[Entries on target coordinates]
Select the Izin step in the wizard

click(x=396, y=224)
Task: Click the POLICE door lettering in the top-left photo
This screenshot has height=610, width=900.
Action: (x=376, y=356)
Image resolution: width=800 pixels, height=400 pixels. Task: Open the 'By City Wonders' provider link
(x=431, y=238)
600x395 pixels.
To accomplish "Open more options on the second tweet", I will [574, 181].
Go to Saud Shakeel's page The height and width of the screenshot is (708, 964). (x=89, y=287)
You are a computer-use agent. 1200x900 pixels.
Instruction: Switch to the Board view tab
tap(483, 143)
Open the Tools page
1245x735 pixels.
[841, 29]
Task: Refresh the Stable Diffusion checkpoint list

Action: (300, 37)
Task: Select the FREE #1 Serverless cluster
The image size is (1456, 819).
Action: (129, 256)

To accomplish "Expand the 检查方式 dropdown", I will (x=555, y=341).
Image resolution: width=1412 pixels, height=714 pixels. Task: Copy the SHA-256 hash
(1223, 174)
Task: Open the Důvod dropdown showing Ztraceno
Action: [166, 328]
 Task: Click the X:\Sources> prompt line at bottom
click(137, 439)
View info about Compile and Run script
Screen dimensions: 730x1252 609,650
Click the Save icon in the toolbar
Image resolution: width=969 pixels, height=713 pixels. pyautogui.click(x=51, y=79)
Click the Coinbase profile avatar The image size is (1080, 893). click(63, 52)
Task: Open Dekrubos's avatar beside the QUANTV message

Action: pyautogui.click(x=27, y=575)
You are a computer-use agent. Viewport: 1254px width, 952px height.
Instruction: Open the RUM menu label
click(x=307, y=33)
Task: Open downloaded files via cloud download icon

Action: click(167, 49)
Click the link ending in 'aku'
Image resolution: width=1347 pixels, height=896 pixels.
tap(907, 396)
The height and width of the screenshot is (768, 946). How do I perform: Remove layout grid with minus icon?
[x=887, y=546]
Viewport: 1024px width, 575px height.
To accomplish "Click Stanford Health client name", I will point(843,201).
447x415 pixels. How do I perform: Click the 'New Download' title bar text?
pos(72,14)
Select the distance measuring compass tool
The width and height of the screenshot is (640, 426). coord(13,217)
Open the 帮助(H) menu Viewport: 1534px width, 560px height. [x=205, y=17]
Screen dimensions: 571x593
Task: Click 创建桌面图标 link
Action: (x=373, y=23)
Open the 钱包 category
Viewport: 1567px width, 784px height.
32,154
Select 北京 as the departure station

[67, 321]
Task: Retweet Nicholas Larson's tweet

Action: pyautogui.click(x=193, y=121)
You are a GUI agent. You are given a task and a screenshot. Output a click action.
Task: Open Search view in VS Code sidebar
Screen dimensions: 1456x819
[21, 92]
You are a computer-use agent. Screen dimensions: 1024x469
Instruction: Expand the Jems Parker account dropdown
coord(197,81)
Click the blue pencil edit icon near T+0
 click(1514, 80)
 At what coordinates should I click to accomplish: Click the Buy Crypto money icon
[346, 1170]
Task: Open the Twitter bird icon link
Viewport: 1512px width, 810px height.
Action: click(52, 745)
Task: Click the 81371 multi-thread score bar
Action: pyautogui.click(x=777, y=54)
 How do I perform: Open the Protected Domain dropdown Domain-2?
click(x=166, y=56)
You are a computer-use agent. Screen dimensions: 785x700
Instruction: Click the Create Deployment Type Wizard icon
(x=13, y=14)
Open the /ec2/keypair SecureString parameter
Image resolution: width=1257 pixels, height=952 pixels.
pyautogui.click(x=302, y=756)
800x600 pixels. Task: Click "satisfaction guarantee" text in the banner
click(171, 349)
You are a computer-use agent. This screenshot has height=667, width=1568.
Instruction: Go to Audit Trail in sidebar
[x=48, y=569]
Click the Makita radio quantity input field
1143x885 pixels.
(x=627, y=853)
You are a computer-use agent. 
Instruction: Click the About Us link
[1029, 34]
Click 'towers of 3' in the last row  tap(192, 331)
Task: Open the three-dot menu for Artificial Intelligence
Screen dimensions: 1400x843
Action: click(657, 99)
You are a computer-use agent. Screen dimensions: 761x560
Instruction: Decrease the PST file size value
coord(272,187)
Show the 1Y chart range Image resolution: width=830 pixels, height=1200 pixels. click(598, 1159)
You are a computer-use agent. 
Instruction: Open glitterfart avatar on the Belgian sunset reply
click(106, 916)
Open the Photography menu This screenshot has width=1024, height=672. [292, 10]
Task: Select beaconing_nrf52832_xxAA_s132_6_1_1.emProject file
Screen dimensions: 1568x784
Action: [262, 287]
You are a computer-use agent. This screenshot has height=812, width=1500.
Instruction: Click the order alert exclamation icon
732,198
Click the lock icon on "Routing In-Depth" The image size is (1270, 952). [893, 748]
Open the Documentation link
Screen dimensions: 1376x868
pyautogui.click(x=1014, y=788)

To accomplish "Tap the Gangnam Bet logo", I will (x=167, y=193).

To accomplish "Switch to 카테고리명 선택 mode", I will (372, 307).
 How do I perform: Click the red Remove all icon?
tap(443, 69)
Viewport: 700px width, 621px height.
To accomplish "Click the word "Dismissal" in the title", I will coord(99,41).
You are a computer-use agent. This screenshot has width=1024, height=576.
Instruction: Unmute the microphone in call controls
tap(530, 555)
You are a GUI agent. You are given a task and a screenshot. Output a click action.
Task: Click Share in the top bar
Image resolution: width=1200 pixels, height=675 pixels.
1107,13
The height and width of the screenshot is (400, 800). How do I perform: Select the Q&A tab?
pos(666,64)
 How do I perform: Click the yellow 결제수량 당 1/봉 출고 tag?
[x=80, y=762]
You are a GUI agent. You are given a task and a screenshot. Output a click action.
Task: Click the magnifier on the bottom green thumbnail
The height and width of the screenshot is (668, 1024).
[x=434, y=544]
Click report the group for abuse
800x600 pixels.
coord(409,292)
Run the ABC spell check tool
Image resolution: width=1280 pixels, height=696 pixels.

Set problem =>
Rewrite every one of the records with "computer-use agent" changed to "screen-control agent" and nothing else altered.

Correct result =>
Select the Izin step in the wizard

click(x=396, y=224)
Task: Click the POLICE door lettering in the top-left photo
This screenshot has height=610, width=900.
Action: (x=376, y=356)
Image resolution: width=800 pixels, height=400 pixels. Task: Open the 'By City Wonders' provider link
(x=431, y=238)
600x395 pixels.
To accomplish "Open more options on the second tweet", I will [574, 181].
Go to Saud Shakeel's page The height and width of the screenshot is (708, 964). (x=89, y=287)
You are a screen-control agent. 1200x900 pixels.
Instruction: Switch to the Board view tab
tap(483, 143)
Open the Tools page
1245x735 pixels.
[841, 29]
Task: Refresh the Stable Diffusion checkpoint list

Action: (300, 37)
Task: Select the FREE #1 Serverless cluster
The image size is (1456, 819).
Action: (129, 256)

To accomplish "Expand the 检查方式 dropdown", I will (x=555, y=341).
Image resolution: width=1412 pixels, height=714 pixels. Task: Copy the SHA-256 hash
(1223, 174)
Task: Open the Důvod dropdown showing Ztraceno
Action: [166, 328]
 Task: Click the X:\Sources> prompt line at bottom
click(137, 439)
View info about Compile and Run script
Screen dimensions: 730x1252 609,650
Click the Save icon in the toolbar
Image resolution: width=969 pixels, height=713 pixels. pyautogui.click(x=51, y=79)
Click the Coinbase profile avatar The image size is (1080, 893). click(63, 52)
Task: Open Dekrubos's avatar beside the QUANTV message

Action: pyautogui.click(x=27, y=575)
You are a screen-control agent. Viewport: 1254px width, 952px height.
Instruction: Open the RUM menu label
click(x=307, y=33)
Task: Open downloaded files via cloud download icon

Action: click(167, 49)
Click the link ending in 'aku'
Image resolution: width=1347 pixels, height=896 pixels.
tap(907, 396)
The height and width of the screenshot is (768, 946). How do I perform: Remove layout grid with minus icon?
[x=887, y=546]
Viewport: 1024px width, 575px height.
To accomplish "Click Stanford Health client name", I will point(843,201).
447x415 pixels. How do I perform: Click the 'New Download' title bar text?
pos(72,14)
Select the distance measuring compass tool
The width and height of the screenshot is (640, 426). coord(13,217)
Open the 帮助(H) menu Viewport: 1534px width, 560px height. [x=205, y=17]
Screen dimensions: 571x593
Task: Click 创建桌面图标 link
Action: (x=373, y=23)
Open the 钱包 category
Viewport: 1567px width, 784px height.
32,154
Select 北京 as the departure station

[67, 321]
Task: Retweet Nicholas Larson's tweet

Action: pyautogui.click(x=193, y=121)
You are a GUI agent. You are given a task and a screenshot. Output a click action.
Task: Open Search view in VS Code sidebar
Screen dimensions: 1456x819
[21, 92]
You are a screen-control agent. Screen dimensions: 1024x469
Instruction: Expand the Jems Parker account dropdown
coord(197,81)
Click the blue pencil edit icon near T+0
 click(1514, 80)
 At what coordinates should I click to accomplish: Click the Buy Crypto money icon
[346, 1170]
Task: Open the Twitter bird icon link
Viewport: 1512px width, 810px height.
Action: click(52, 745)
Task: Click the 81371 multi-thread score bar
Action: pyautogui.click(x=777, y=54)
 How do I perform: Open the Protected Domain dropdown Domain-2?
click(x=166, y=56)
You are a screen-control agent. Screen dimensions: 785x700
Instruction: Click the Create Deployment Type Wizard icon
(x=13, y=14)
Open the /ec2/keypair SecureString parameter
Image resolution: width=1257 pixels, height=952 pixels.
pyautogui.click(x=302, y=756)
800x600 pixels. Task: Click "satisfaction guarantee" text in the banner
click(171, 349)
You are a screen-control agent. This screenshot has height=667, width=1568.
Instruction: Go to Audit Trail in sidebar
[x=48, y=569]
Click the Makita radio quantity input field
1143x885 pixels.
(x=627, y=853)
You are a screen-control agent. 
Instruction: Click the About Us link
[1029, 34]
Click 'towers of 3' in the last row  tap(192, 331)
Task: Open the three-dot menu for Artificial Intelligence
Screen dimensions: 1400x843
Action: click(657, 99)
You are a screen-control agent. Screen dimensions: 761x560
Instruction: Decrease the PST file size value
coord(272,187)
Show the 1Y chart range Image resolution: width=830 pixels, height=1200 pixels. click(598, 1159)
You are a screen-control agent. 
Instruction: Open glitterfart avatar on the Belgian sunset reply
click(106, 916)
Open the Photography menu This screenshot has width=1024, height=672. [292, 10]
Task: Select beaconing_nrf52832_xxAA_s132_6_1_1.emProject file
Screen dimensions: 1568x784
Action: [262, 287]
You are a screen-control agent. This screenshot has height=812, width=1500.
Instruction: Click the order alert exclamation icon
732,198
Click the lock icon on "Routing In-Depth" The image size is (1270, 952). [893, 748]
Open the Documentation link
Screen dimensions: 1376x868
pyautogui.click(x=1014, y=788)

To accomplish "Tap the Gangnam Bet logo", I will (x=167, y=193).

To accomplish "Switch to 카테고리명 선택 mode", I will (372, 307).
 How do I perform: Click the red Remove all icon?
tap(443, 69)
Viewport: 700px width, 621px height.
To accomplish "Click the word "Dismissal" in the title", I will coord(99,41).
You are a screen-control agent. This screenshot has width=1024, height=576.
Instruction: Unmute the microphone in call controls
tap(530, 555)
You are a GUI agent. You are given a task and a screenshot. Output a click action.
Task: Click Share in the top bar
Image resolution: width=1200 pixels, height=675 pixels.
1107,13
The height and width of the screenshot is (400, 800). How do I perform: Select the Q&A tab?
pos(666,64)
 How do I perform: Click the yellow 결제수량 당 1/봉 출고 tag?
[x=80, y=762]
You are a GUI agent. You are given a task and a screenshot. Output a click action.
Task: Click the magnifier on the bottom green thumbnail
The height and width of the screenshot is (668, 1024).
[x=434, y=544]
Click report the group for abuse
800x600 pixels.
coord(409,292)
Run the ABC spell check tool
Image resolution: width=1280 pixels, height=696 pixels.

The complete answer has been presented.